A high dose of an experimental Pliant Therapeutics medicine helped improve lung function in a small trial of people with idiopathic pulmonary fibrosis, a finding that sent the young drugmaker’s shares near record highs Monday.
The new results, released Sunday, come from a Phase 2 trial meant to test the safety of Pliant’s drug, bexotegrast, over 12 weeks. Last July, Pliant disclosed that three lower doses of bexotegrast were safe and improved an indicator of lung health that measures how much air a person can breathe out. On Sunday, Pliant said a higher dose appeared more potent with a similar safety profile.
The benefits on lung function “look even more pronounced” than what Pliant revealed previously, wrote RBC Capital Markets analyst Brian Abrahams in a note to clients. The results “should substantially de-risk later-stage studies,” he added.
Pliant shares surged 56%, to more than $35 apiece, at market open Monday. The company went public at $16 per share in 2020.
Pliant’s treatment is closely watched by analysts and investors because of its potential in idiopathic pulmonary fibrosis, or IPF, a rare lung condition that’s proven an elusive target for drugmakers.
Though two drugs, Roche’s Esbriet and Boehringer Ingelheim’s Ofev, are approved, neither are cures. Several other drugs have failed in clinical testing. That’s left an opening for companies like Pliant, whose drug interferes with a protein implicated in the formation of scar tissue.
Success could yield a blockbuster drug, as both Esbriet and Ofev have become. Stifel analyst Alex Thompson estimated the market opportunity for IPF drugs is worth more than $4 billion worldwide. Abrahams added that “successful late-stage IPF companies” have garnered valuations of over $8 billion.
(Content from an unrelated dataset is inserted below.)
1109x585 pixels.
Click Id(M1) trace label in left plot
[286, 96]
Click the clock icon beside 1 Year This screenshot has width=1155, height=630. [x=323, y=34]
Pliant’s Phase 2 trial is testing four doses of bexotegrast or a placebo in 120 IPF patients over the course of 12 weeks. About 80% of them were already taking Ofev or Esbriet.
The new results come from a group of 21 patients who received a 320 milligram dose. While the study wasn’t primarily designed to gauge the drug’s effectiveness, Pliant still evaluated the treatment’s impact on forced vital capacity, or FVC, a key measure of lung function and a standard study goal in pulmonary fibrosis. FVC improved by an average of 29.5 milliliters in patients who received the high dose, compared to a mean decline of 110 milliliters in those who got placebo.
The FVC improvements met the threshold for statistical significance at all tested timepoints, and no patients experienced more than a 10% decline in lung function, a key secondary study goal, Pliant said.
There were no drug-related severe or serious adverse events. One patient died of acute respiratory failure, but investigators determined the case was unrelated to Pliant’s drug, according to a note from SVB Securities analyst Mike Kratky. Side effects were mostly mild to moderate, with diarrhea the most common.
In Kratky’s view, the findings suggest Pliant’s drug can compete for a “best-in-class profile” in IPF.
There are still questions ahead, however. Pliant is moving the drug into larger and longer studies, where other would-be drugs have struggled. (A Phase 2b study will begin later this year.) Some investors have also questioned the magnitude of the drug’s benefit, as well as whether efficacy might wane with time, Abrahams, of RBC, wrote. The high dose had its biggest effect on lung function after four weeks and declined afterwards, according to Pliant’s press release.
“While we expect there will be continued debate on the small N and magnitude of these changes, we think that these data represent another supportive piece of the … puzzle” ahead of larger and longer studies, Stifel analyst Thompson wrote.